Segment Start: Data supplied

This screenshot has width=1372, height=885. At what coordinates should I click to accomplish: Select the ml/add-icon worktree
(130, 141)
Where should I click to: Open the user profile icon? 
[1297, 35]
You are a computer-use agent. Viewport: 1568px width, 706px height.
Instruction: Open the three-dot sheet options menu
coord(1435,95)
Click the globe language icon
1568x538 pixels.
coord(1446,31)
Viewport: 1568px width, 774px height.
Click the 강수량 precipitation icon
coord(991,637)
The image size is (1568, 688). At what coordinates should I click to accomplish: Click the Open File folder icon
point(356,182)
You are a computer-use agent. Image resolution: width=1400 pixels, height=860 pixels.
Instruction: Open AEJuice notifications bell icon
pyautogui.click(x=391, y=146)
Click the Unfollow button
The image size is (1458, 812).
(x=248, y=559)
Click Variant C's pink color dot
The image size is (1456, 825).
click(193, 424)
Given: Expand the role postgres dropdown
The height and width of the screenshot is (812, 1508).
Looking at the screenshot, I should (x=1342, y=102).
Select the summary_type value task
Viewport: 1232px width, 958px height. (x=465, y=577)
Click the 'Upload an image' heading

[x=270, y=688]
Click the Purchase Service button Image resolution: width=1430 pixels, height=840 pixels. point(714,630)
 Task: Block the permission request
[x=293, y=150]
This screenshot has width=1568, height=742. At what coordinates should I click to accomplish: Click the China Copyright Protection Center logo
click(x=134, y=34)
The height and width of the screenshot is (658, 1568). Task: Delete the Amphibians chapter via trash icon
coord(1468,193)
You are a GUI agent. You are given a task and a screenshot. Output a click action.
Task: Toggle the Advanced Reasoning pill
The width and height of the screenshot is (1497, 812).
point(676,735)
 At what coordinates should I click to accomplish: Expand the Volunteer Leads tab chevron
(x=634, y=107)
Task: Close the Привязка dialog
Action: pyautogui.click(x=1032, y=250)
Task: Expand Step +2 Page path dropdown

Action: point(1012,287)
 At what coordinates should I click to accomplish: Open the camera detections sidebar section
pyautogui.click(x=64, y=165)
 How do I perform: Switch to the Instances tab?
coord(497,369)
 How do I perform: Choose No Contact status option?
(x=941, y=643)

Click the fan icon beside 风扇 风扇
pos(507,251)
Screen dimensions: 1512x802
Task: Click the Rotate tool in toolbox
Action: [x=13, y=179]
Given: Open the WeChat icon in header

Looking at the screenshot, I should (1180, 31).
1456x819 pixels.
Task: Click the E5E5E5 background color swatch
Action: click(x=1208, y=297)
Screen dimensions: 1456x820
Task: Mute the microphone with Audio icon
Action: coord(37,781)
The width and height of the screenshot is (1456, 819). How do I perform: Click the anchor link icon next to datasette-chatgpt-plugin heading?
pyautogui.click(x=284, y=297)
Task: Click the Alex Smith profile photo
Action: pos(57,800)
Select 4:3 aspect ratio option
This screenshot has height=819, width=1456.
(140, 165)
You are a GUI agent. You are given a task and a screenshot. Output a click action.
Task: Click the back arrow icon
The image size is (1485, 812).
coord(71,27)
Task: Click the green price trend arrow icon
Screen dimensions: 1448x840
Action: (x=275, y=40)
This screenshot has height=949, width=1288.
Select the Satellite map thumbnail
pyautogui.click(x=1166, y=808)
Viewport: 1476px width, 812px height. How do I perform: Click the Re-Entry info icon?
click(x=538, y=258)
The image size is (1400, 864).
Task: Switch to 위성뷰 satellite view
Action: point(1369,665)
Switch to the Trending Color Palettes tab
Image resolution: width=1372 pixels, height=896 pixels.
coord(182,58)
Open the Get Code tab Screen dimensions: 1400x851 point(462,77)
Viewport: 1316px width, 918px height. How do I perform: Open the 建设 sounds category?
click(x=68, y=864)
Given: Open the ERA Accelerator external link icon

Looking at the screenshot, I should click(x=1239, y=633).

Segment End: Data supplied

**The problem**
Could you please repeat the data exactly as given?

**Solved exercise**
This screenshot has width=1372, height=885. At what coordinates should I click to accomplish: Select the ml/add-icon worktree
(130, 141)
Where should I click to: Open the user profile icon? 
[1297, 35]
You are a computer-use agent. Viewport: 1568px width, 706px height.
Instruction: Open the three-dot sheet options menu
coord(1435,95)
Click the globe language icon
1568x538 pixels.
coord(1446,31)
Viewport: 1568px width, 774px height.
Click the 강수량 precipitation icon
coord(991,637)
The image size is (1568, 688). At what coordinates should I click to accomplish: Click the Open File folder icon
point(356,182)
You are a computer-use agent. Image resolution: width=1400 pixels, height=860 pixels.
Instruction: Open AEJuice notifications bell icon
pyautogui.click(x=391, y=146)
Click the Unfollow button
The image size is (1458, 812).
(x=248, y=559)
Click Variant C's pink color dot
The image size is (1456, 825).
click(193, 424)
Given: Expand the role postgres dropdown
The height and width of the screenshot is (812, 1508).
Looking at the screenshot, I should (x=1342, y=102).
Select the summary_type value task
Viewport: 1232px width, 958px height. (x=465, y=577)
Click the 'Upload an image' heading

[x=270, y=688]
Click the Purchase Service button Image resolution: width=1430 pixels, height=840 pixels. point(714,630)
 Task: Block the permission request
[x=293, y=150]
This screenshot has width=1568, height=742. At what coordinates should I click to accomplish: Click the China Copyright Protection Center logo
click(x=134, y=34)
The height and width of the screenshot is (658, 1568). Task: Delete the Amphibians chapter via trash icon
coord(1468,193)
You are a GUI agent. You are given a task and a screenshot. Output a click action.
Task: Toggle the Advanced Reasoning pill
The width and height of the screenshot is (1497, 812).
point(676,735)
 At what coordinates should I click to accomplish: Expand the Volunteer Leads tab chevron
(x=634, y=107)
Task: Close the Привязка dialog
Action: pyautogui.click(x=1032, y=250)
Task: Expand Step +2 Page path dropdown

Action: point(1012,287)
 At what coordinates should I click to accomplish: Open the camera detections sidebar section
pyautogui.click(x=64, y=165)
 How do I perform: Switch to the Instances tab?
coord(497,369)
 How do I perform: Choose No Contact status option?
(x=941, y=643)

Click the fan icon beside 风扇 风扇
pos(507,251)
Screen dimensions: 1512x802
Task: Click the Rotate tool in toolbox
Action: [x=13, y=179]
Given: Open the WeChat icon in header

Looking at the screenshot, I should (1180, 31).
1456x819 pixels.
Task: Click the E5E5E5 background color swatch
Action: click(x=1208, y=297)
Screen dimensions: 1456x820
Task: Mute the microphone with Audio icon
Action: coord(37,781)
The width and height of the screenshot is (1456, 819). How do I perform: Click the anchor link icon next to datasette-chatgpt-plugin heading?
pyautogui.click(x=284, y=297)
Task: Click the Alex Smith profile photo
Action: pos(57,800)
Select 4:3 aspect ratio option
This screenshot has height=819, width=1456.
(140, 165)
You are a GUI agent. You are given a task and a screenshot. Output a click action.
Task: Click the back arrow icon
The image size is (1485, 812).
coord(71,27)
Task: Click the green price trend arrow icon
Screen dimensions: 1448x840
Action: (x=275, y=40)
This screenshot has height=949, width=1288.
Select the Satellite map thumbnail
pyautogui.click(x=1166, y=808)
Viewport: 1476px width, 812px height. How do I perform: Click the Re-Entry info icon?
click(x=538, y=258)
The image size is (1400, 864).
Task: Switch to 위성뷰 satellite view
Action: point(1369,665)
Switch to the Trending Color Palettes tab
Image resolution: width=1372 pixels, height=896 pixels.
coord(182,58)
Open the Get Code tab Screen dimensions: 1400x851 point(462,77)
Viewport: 1316px width, 918px height. How do I perform: Open the 建设 sounds category?
click(x=68, y=864)
Given: Open the ERA Accelerator external link icon

Looking at the screenshot, I should click(x=1239, y=633).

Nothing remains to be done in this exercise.